WHAT YOU HAVE TO DO.
Please set down each line of the material exactly.
■ ■ ■ ■
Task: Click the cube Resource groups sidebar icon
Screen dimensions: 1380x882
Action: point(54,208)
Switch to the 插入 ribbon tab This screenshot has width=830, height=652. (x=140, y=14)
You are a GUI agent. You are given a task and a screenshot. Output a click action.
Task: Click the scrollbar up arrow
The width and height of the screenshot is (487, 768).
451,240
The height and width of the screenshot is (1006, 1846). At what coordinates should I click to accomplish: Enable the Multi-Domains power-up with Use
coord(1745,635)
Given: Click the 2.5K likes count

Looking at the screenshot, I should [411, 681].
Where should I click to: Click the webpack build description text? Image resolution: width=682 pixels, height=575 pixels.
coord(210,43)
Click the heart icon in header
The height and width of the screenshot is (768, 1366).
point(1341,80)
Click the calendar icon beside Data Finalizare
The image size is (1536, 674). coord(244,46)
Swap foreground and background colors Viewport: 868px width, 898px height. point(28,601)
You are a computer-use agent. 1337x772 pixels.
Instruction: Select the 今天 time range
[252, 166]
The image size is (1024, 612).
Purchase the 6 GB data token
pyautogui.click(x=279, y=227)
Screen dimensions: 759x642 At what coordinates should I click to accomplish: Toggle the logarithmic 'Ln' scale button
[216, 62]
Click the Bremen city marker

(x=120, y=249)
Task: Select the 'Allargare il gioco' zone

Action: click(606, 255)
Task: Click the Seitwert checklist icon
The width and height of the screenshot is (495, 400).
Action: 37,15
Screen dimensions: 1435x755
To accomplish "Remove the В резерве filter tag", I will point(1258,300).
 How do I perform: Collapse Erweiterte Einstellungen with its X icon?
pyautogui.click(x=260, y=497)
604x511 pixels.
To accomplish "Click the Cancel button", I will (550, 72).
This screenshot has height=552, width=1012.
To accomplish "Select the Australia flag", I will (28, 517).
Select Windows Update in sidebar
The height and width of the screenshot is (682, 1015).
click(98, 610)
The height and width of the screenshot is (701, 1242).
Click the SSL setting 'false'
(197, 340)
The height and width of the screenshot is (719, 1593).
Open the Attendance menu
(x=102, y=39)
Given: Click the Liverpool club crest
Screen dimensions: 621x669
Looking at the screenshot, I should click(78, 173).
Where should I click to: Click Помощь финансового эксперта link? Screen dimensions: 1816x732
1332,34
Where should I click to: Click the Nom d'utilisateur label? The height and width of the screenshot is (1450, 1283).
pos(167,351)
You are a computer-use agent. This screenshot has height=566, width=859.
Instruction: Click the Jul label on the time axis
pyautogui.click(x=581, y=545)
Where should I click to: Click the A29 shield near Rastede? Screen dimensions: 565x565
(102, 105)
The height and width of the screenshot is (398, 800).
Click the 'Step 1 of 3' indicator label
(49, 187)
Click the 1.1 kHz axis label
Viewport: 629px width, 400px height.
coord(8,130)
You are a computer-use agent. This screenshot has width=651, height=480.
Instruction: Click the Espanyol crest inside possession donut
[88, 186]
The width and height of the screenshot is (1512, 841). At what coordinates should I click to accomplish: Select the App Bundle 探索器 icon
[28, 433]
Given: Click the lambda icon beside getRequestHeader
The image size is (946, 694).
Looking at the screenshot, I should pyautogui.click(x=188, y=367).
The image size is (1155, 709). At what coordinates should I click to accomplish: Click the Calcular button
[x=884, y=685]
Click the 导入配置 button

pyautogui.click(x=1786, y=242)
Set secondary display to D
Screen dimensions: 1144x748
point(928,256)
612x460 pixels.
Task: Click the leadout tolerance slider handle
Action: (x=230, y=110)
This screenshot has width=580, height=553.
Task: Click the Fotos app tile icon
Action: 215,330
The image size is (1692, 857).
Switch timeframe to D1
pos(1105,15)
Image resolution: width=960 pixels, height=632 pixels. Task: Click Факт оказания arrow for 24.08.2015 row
■ ■ ■ ■
RESPONSE TO THE EXERCISE.
Task: Click the cube Resource groups sidebar icon
Screen dimensions: 1380x882
Action: point(54,208)
Switch to the 插入 ribbon tab This screenshot has width=830, height=652. (x=140, y=14)
You are a GUI agent. You are given a task and a screenshot. Output a click action.
Task: Click the scrollbar up arrow
The width and height of the screenshot is (487, 768).
451,240
The height and width of the screenshot is (1006, 1846). At what coordinates should I click to accomplish: Enable the Multi-Domains power-up with Use
coord(1745,635)
Given: Click the 2.5K likes count

Looking at the screenshot, I should [411, 681].
Where should I click to: Click the webpack build description text? Image resolution: width=682 pixels, height=575 pixels.
coord(210,43)
Click the heart icon in header
The height and width of the screenshot is (768, 1366).
point(1341,80)
Click the calendar icon beside Data Finalizare
The image size is (1536, 674). coord(244,46)
Swap foreground and background colors Viewport: 868px width, 898px height. point(28,601)
You are a computer-use agent. 1337x772 pixels.
Instruction: Select the 今天 time range
[252, 166]
The image size is (1024, 612).
Purchase the 6 GB data token
pyautogui.click(x=279, y=227)
Screen dimensions: 759x642 At what coordinates should I click to accomplish: Toggle the logarithmic 'Ln' scale button
[216, 62]
Click the Bremen city marker

(x=120, y=249)
Task: Select the 'Allargare il gioco' zone

Action: click(606, 255)
Task: Click the Seitwert checklist icon
The width and height of the screenshot is (495, 400).
Action: 37,15
Screen dimensions: 1435x755
To accomplish "Remove the В резерве filter tag", I will point(1258,300).
 How do I perform: Collapse Erweiterte Einstellungen with its X icon?
pyautogui.click(x=260, y=497)
604x511 pixels.
To accomplish "Click the Cancel button", I will (550, 72).
This screenshot has height=552, width=1012.
To accomplish "Select the Australia flag", I will (28, 517).
Select Windows Update in sidebar
The height and width of the screenshot is (682, 1015).
click(98, 610)
The height and width of the screenshot is (701, 1242).
Click the SSL setting 'false'
(197, 340)
The height and width of the screenshot is (719, 1593).
Open the Attendance menu
(x=102, y=39)
Given: Click the Liverpool club crest
Screen dimensions: 621x669
Looking at the screenshot, I should click(78, 173).
Where should I click to: Click Помощь финансового эксперта link? Screen dimensions: 1816x732
1332,34
Where should I click to: Click the Nom d'utilisateur label? The height and width of the screenshot is (1450, 1283).
pos(167,351)
You are a computer-use agent. This screenshot has height=566, width=859.
Instruction: Click the Jul label on the time axis
pyautogui.click(x=581, y=545)
Where should I click to: Click the A29 shield near Rastede? Screen dimensions: 565x565
(102, 105)
The height and width of the screenshot is (398, 800).
Click the 'Step 1 of 3' indicator label
(49, 187)
Click the 1.1 kHz axis label
Viewport: 629px width, 400px height.
coord(8,130)
You are a computer-use agent. This screenshot has width=651, height=480.
Instruction: Click the Espanyol crest inside possession donut
[88, 186]
The width and height of the screenshot is (1512, 841). At what coordinates should I click to accomplish: Select the App Bundle 探索器 icon
[28, 433]
Given: Click the lambda icon beside getRequestHeader
The image size is (946, 694).
Looking at the screenshot, I should pyautogui.click(x=188, y=367).
The image size is (1155, 709). At what coordinates should I click to accomplish: Click the Calcular button
[x=884, y=685]
Click the 导入配置 button

pyautogui.click(x=1786, y=242)
Set secondary display to D
Screen dimensions: 1144x748
point(928,256)
612x460 pixels.
Task: Click the leadout tolerance slider handle
Action: (x=230, y=110)
This screenshot has width=580, height=553.
Task: Click the Fotos app tile icon
Action: 215,330
The image size is (1692, 857).
Switch timeframe to D1
pos(1105,15)
Image resolution: width=960 pixels, height=632 pixels. Task: Click Факт оказания arrow for 24.08.2015 row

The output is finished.